September 2018 - Vol. , Issue
It is not uncommon for parents who are creating a supplemental needs trust (SNT) for a loved one with disabilities to assume that naming one of the child’s siblings as the trustee is a perfect solution. They often believe that someone who’s grown up alongside the beneficiary is best positioned to understand their needs and will naturally look out for their interests. Unfortunately, they often don’t see this arrangement’s potential risks and how the role may affect family chemistry long after parents are gone.
The first step in special needs planning should always be candid communication. If asked outright, many siblings may admit that they don’t want to be responsible for managing their sibling’s money and don’t want to be in the position of declining a request for the use of funds. Trusteeship can often entail stressful, time-consuming responsibility, which must be shouldered in addition to other personal obligations, such as those to the trustee’s own family and career.

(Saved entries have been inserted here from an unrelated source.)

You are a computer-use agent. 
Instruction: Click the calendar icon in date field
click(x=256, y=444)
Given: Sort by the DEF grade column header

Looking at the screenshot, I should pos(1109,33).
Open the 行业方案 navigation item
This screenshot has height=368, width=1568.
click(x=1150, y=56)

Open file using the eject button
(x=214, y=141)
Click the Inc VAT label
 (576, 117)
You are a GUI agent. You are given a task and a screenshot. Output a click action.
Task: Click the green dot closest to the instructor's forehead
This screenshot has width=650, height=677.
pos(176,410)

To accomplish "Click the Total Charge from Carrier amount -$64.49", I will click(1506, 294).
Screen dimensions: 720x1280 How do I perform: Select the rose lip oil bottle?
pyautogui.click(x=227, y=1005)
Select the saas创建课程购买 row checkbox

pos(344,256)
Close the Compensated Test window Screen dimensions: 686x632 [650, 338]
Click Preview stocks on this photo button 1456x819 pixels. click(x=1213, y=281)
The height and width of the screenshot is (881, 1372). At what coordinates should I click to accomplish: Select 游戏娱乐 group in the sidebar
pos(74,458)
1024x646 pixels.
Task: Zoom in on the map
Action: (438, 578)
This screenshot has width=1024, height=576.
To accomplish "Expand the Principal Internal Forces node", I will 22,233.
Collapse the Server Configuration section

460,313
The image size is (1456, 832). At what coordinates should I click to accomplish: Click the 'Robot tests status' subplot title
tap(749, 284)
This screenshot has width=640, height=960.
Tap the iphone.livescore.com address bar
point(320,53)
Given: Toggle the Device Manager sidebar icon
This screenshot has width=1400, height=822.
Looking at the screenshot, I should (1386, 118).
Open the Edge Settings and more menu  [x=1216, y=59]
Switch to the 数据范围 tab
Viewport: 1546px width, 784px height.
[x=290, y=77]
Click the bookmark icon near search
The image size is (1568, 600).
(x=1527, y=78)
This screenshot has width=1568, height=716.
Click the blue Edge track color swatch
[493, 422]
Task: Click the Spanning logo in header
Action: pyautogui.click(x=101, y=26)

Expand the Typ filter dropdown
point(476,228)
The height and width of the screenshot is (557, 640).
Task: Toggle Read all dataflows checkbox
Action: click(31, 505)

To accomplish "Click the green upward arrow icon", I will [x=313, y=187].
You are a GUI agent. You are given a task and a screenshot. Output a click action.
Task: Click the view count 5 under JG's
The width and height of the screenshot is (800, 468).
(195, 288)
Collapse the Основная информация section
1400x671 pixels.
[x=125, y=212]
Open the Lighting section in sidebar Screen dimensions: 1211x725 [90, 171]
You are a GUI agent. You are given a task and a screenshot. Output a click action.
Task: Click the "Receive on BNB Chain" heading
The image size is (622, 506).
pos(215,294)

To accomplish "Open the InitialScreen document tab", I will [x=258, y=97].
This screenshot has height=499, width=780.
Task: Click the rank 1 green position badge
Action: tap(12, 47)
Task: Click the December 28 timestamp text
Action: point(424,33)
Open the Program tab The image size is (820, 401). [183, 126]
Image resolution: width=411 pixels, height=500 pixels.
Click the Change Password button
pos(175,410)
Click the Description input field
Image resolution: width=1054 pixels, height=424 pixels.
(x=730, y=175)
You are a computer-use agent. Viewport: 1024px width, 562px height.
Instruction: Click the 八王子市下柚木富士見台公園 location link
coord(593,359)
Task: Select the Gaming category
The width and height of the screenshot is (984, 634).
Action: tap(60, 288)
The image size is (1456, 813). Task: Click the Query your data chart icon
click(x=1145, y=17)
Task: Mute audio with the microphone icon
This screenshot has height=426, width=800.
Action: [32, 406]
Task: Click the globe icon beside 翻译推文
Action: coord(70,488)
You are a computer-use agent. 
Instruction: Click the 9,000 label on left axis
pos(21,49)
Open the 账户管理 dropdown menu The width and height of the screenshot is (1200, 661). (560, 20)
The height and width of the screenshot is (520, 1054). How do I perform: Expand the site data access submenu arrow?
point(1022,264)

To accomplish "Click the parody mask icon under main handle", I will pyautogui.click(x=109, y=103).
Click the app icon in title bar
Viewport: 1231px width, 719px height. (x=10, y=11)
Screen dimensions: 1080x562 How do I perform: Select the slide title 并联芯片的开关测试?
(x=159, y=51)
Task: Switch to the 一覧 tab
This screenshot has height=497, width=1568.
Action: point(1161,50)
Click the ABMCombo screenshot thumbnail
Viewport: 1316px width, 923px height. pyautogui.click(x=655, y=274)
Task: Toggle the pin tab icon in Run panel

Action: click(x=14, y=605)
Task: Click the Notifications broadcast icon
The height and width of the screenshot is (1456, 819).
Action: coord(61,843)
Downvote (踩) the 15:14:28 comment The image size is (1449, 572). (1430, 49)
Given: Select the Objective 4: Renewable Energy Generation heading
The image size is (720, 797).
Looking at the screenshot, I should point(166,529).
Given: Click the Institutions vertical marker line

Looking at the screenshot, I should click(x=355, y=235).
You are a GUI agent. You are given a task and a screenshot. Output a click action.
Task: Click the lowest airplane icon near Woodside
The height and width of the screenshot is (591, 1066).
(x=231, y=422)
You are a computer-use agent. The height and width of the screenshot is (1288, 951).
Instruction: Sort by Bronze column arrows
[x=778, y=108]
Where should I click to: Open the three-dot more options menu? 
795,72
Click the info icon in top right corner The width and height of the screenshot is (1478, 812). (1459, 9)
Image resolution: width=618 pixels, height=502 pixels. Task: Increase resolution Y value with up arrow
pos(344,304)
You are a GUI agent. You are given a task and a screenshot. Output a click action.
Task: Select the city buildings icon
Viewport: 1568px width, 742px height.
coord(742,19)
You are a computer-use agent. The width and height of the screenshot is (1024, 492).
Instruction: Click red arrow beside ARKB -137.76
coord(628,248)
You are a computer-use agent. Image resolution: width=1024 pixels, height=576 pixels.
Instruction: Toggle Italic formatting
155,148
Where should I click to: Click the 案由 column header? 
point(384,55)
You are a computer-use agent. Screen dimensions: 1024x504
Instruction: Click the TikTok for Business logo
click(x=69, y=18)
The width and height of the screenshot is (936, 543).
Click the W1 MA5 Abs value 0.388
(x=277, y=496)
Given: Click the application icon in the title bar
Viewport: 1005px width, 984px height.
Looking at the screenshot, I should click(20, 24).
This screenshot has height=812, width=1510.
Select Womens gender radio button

Too frequently, albeit understandably, families sidestep this tough discussion. In other cases, children who don’t wish to disappoint their parents reluctantly accept the role and then, once parents have passed away, will either renounce their appointment or, after a period of time, seek to resign in favor of an independent third party. If no alternative trustee has been designated, the matter may lead to a court proceeding, with a judge appointing a trustee who would not have been the parents’ choice.
In our law practice, we consistently recommend the appointment of a corporate trustee, either (and preferably) in the primary trustee role, but most certainly as an alternate or successor. We make this recommendation for a couple reasons. First, even if a sibling is willing and able when the trust is drafted, they may not be when the time comes to administer, based on changes in their own lives or the beneficiary’s. Second, appointing a sibling as trustee often puts them in a position where they may be considered to be in conflict with the Trust beneficiary.
By way of example, many times siblings are named as remainder beneficiaries, eligible to receive any funds left in the SNT after the primary beneficiary’s death and payment of the trust’s outstanding obligations. Their decisions with regard to the use of trust funds could directly affect the size of their future inheritance.
Finally, most corporate trustees have systems, knowledge and an ability to be objective without risk to a family relationship, and they have longevity.
Naming a sibling trustee can potentially change the nature of valued relationships. It’s the trustee’s sole responsibility to determine what distributions should be made and that can mean saying no to requests from a brother or sister. The conflict can become especially heated, depending on the nature of the beneficiary’s disability.
Even in ideal relationships, all siblings experience some level of rivalry. The reality is that parents must usually devote more of their time to a child with special needs than to other members of the family. As a result, siblings often report taking on “little parent” roles. And while they report many positive aspects to growing up alongside someone with disabilities, it changes the nature of childhood. Hidden resentments can surface amidst the mounting responsibilities of trusteeship. Parents’ good intentions can backfire in ways that cause lasting damage to the family fabric. Our job as attorneys is to facilitate the conversation with the families we represent and encourage them to have these hard conversations.
Then there’s the possibility of “overcompensation.” Some siblings feel guilty about having a more typical upbringing than the beneficiary, and this can lead them to make imprudent decisions.
And what if there are other adult siblings? They may be bitter about being passed over as trustee or disagree with the way in which the SNT is being managed. The arguments can end in litigation.
Families frequently assume that naming a sibling trustee would be less expensive than hiring a professional. But unless the sibling possesses the right combination of skills, the trust will almost certainly end up paying more. If the sibling isn’t a skilled money manager, they will probably want to hire a financial advisor. If they aren’t knowledgeable about the regulations surrounding government programs—which change frequently– they will need to work with a special needs attorney to ensure that their distribution decisions don’t imperil important benefits such as Medicaid and Supplemental Security Income (SSI). And if they aren’t up to speed on trust taxation, a CPA may get involved, too. Unlike a professional trustee, few siblings carry the liability insurance that would protect them in the event that they make a misstep. And acquiring that insurance would entail yet another expense. On top of all this, once they begin to understand how much of their time is demanded as trustee, they may opt to accept the commission they’re entitled to as compensation for their own services.
There are a number of ways, other than becoming sole trustee, that a sibling can support a loved one with special needs. They could be named a co-trustee, with their responsibilities matched to their skill set and available time. They could be named a trust protector, monitoring the trustee’s performance and ensuring that decisions were in the beneficiary’s best interest. They could be named guardian, if the severity of their sibling’s disability prevents them from making important decisions on their own behalf. Most importantly, they could focus their energies on advocating for their sibling with service providers and others who affect the individual’s quality of life.
In most cases, the sibling relationship is life’s longest. Rather than burdening it with the responsibilities of trusteeship, it’s often better to leave brothers and sisters free to deepen their ties by simply spending quality time together.